*** Block opens ***
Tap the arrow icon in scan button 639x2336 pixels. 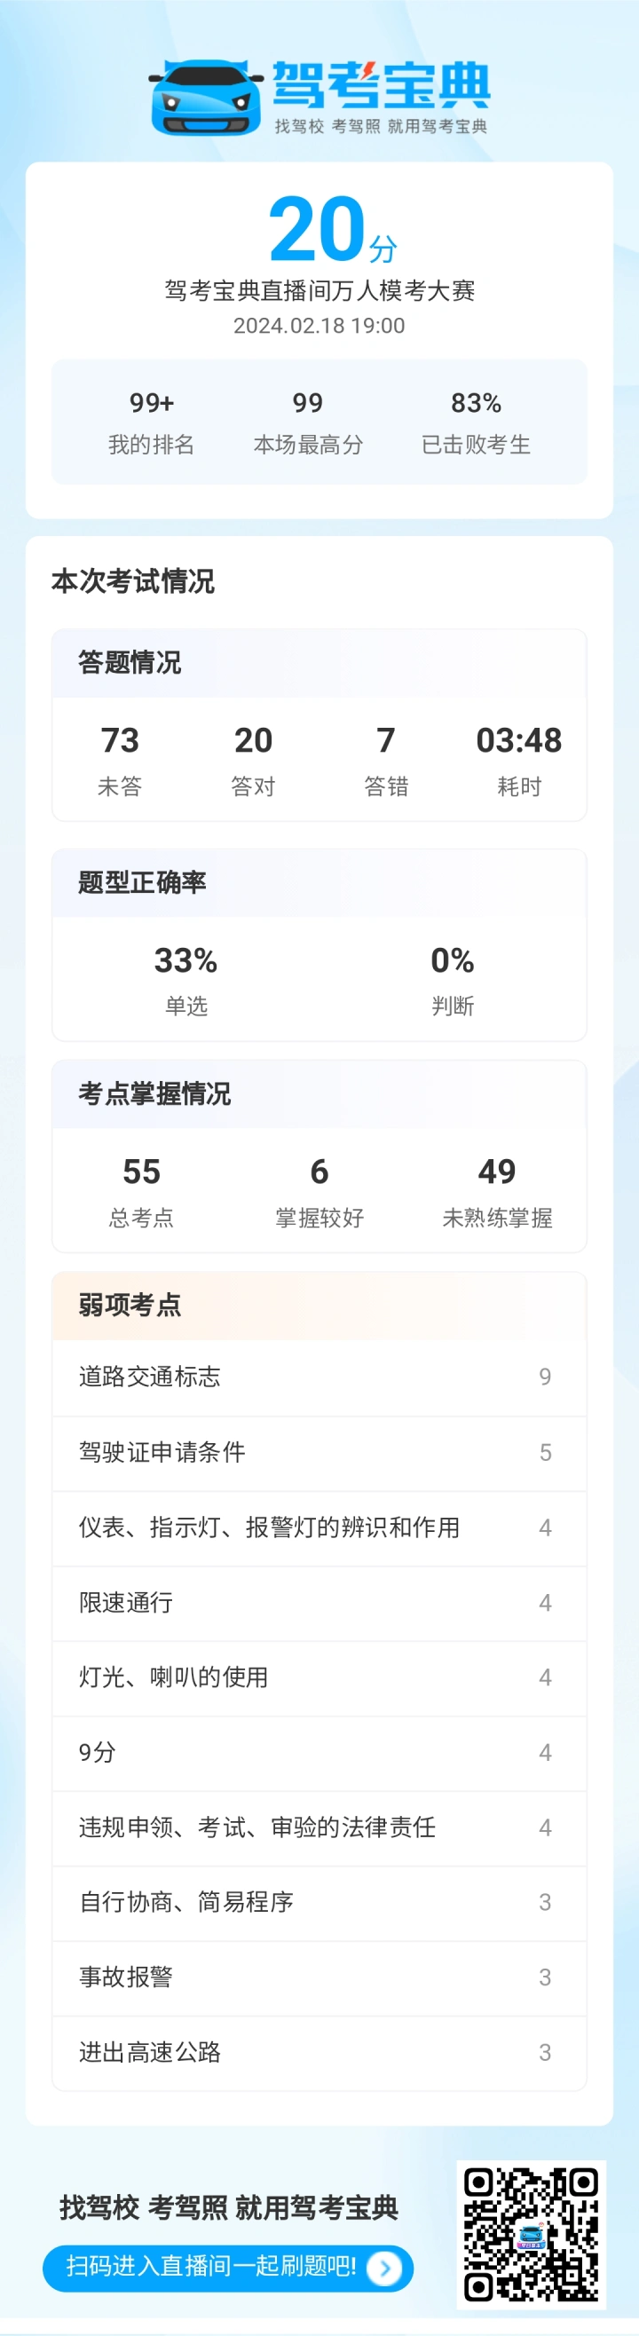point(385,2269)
*** Block closes ***
*** Block opens ***
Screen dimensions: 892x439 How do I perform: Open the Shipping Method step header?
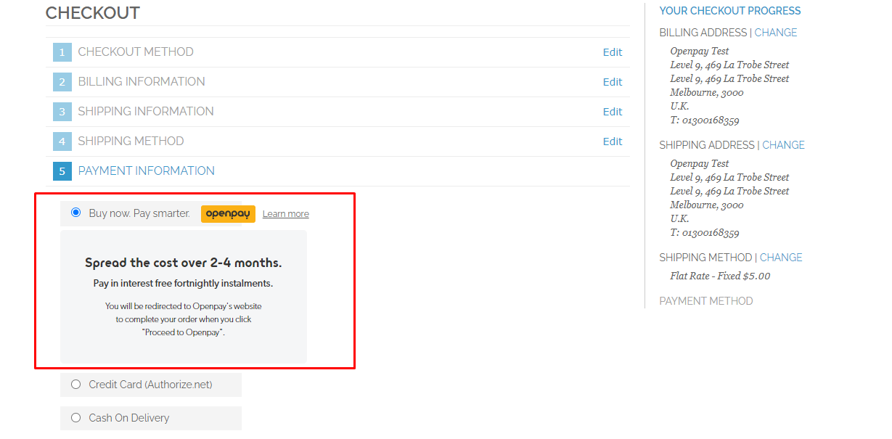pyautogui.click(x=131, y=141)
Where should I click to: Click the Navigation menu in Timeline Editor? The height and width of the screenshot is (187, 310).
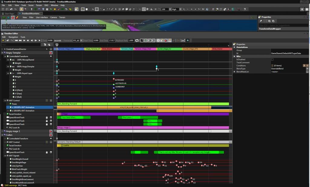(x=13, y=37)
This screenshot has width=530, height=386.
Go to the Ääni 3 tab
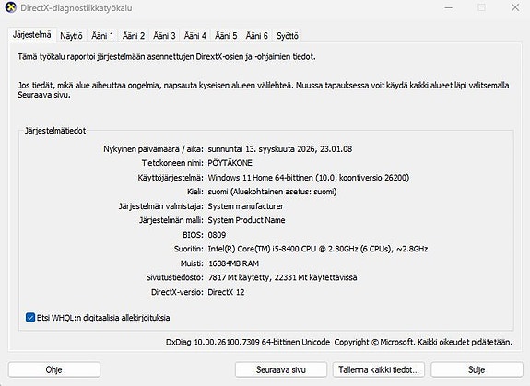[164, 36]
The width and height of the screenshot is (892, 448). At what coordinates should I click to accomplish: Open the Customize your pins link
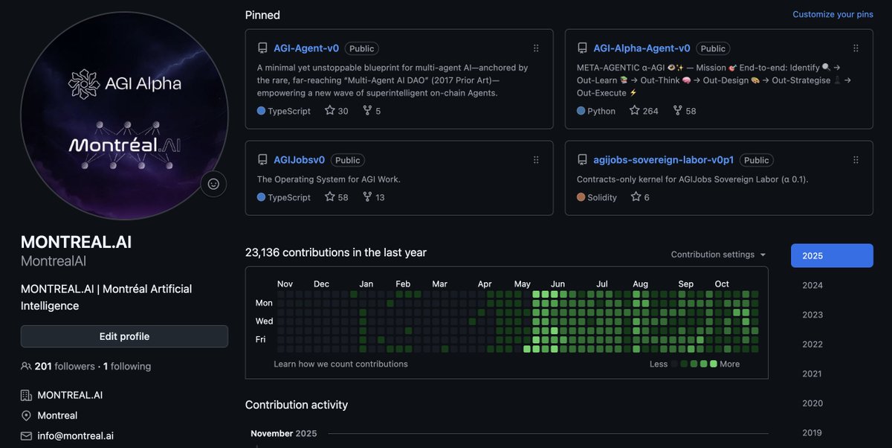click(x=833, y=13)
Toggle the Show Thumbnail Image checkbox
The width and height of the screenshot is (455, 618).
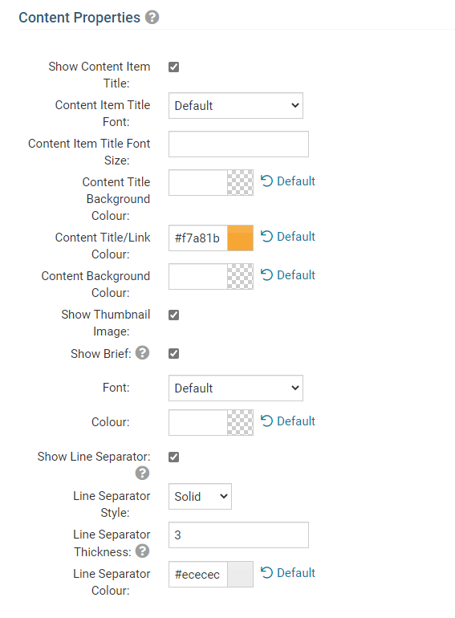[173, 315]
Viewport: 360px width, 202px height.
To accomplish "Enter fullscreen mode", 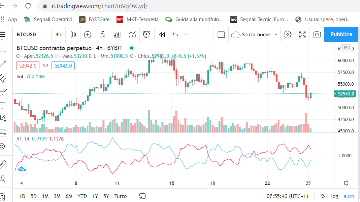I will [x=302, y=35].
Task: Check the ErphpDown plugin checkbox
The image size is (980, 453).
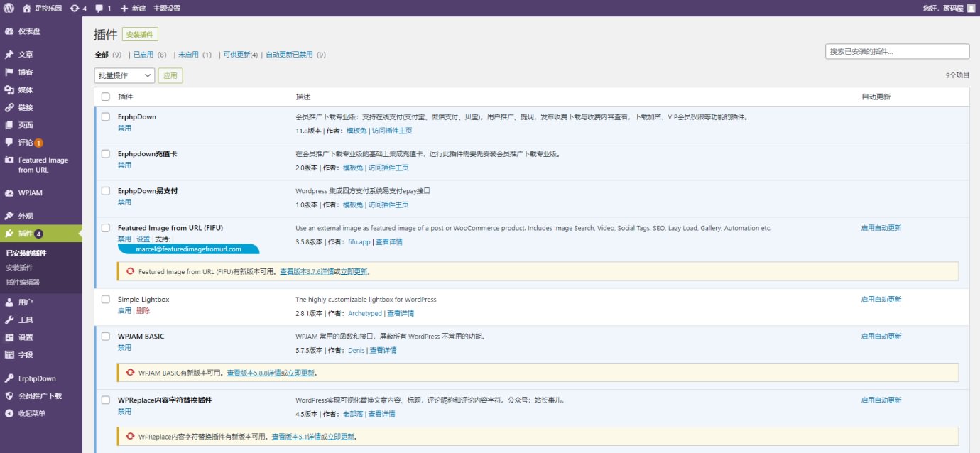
*** Block closes ***
*** Block opens ***
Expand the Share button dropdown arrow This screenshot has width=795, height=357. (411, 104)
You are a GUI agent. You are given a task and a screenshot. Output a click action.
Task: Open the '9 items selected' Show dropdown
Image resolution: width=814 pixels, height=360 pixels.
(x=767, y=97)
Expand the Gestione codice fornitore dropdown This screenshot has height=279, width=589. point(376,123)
*** Block closes ***
Whenever "checkbox" shows up in a line of the listing, copy that whole line.

Toggle the Show Thumbnail Image checkbox
Task: Check the ErphpDown plugin checkbox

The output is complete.